- PROVIDED DATA -
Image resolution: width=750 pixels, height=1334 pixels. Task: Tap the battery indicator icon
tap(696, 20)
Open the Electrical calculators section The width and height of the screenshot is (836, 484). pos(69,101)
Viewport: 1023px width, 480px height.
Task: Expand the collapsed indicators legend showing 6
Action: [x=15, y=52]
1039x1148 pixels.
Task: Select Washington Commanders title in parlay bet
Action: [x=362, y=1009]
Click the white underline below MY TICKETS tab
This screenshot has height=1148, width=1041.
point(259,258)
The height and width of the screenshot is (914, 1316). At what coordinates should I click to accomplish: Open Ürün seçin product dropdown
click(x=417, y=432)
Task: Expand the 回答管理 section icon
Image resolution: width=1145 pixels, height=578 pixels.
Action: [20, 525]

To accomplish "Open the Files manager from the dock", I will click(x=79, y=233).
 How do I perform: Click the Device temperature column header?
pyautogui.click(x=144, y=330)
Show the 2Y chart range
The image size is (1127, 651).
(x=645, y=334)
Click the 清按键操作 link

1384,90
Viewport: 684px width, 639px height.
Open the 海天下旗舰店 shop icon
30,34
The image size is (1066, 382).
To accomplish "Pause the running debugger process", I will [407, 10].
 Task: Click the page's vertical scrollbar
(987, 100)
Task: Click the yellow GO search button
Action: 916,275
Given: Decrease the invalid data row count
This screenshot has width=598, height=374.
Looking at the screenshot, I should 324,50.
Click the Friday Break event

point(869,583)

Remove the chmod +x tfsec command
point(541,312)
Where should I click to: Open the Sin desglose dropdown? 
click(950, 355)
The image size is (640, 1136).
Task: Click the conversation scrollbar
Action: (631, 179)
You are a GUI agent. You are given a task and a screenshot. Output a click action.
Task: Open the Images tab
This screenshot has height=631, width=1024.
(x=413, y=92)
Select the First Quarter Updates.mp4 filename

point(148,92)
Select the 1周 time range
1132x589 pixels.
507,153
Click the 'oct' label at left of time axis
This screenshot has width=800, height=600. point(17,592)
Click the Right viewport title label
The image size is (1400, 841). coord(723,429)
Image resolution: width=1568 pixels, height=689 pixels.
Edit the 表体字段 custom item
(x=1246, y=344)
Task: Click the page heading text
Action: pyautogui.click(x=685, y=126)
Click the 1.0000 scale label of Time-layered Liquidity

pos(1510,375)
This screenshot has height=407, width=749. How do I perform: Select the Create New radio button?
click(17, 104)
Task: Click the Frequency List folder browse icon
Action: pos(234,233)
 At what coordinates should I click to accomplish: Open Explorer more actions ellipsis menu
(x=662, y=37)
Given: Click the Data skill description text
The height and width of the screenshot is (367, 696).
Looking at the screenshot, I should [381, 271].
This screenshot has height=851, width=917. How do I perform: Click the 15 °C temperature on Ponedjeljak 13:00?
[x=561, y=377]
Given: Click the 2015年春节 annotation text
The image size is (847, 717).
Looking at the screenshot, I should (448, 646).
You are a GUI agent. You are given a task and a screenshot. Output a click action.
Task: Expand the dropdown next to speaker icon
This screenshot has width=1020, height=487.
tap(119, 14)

- WHAT YOU NEED TO DO -
Print every line from the one that contains "The image size is (847, 717)." to the end of the records, exactly as written, and nothing more.

- SOLUTION -
The image size is (847, 717).
Looking at the screenshot, I should (448, 646).
You are a GUI agent. You are given a task and a screenshot. Output a click action.
Task: Expand the dropdown next to speaker icon
This screenshot has width=1020, height=487.
tap(119, 14)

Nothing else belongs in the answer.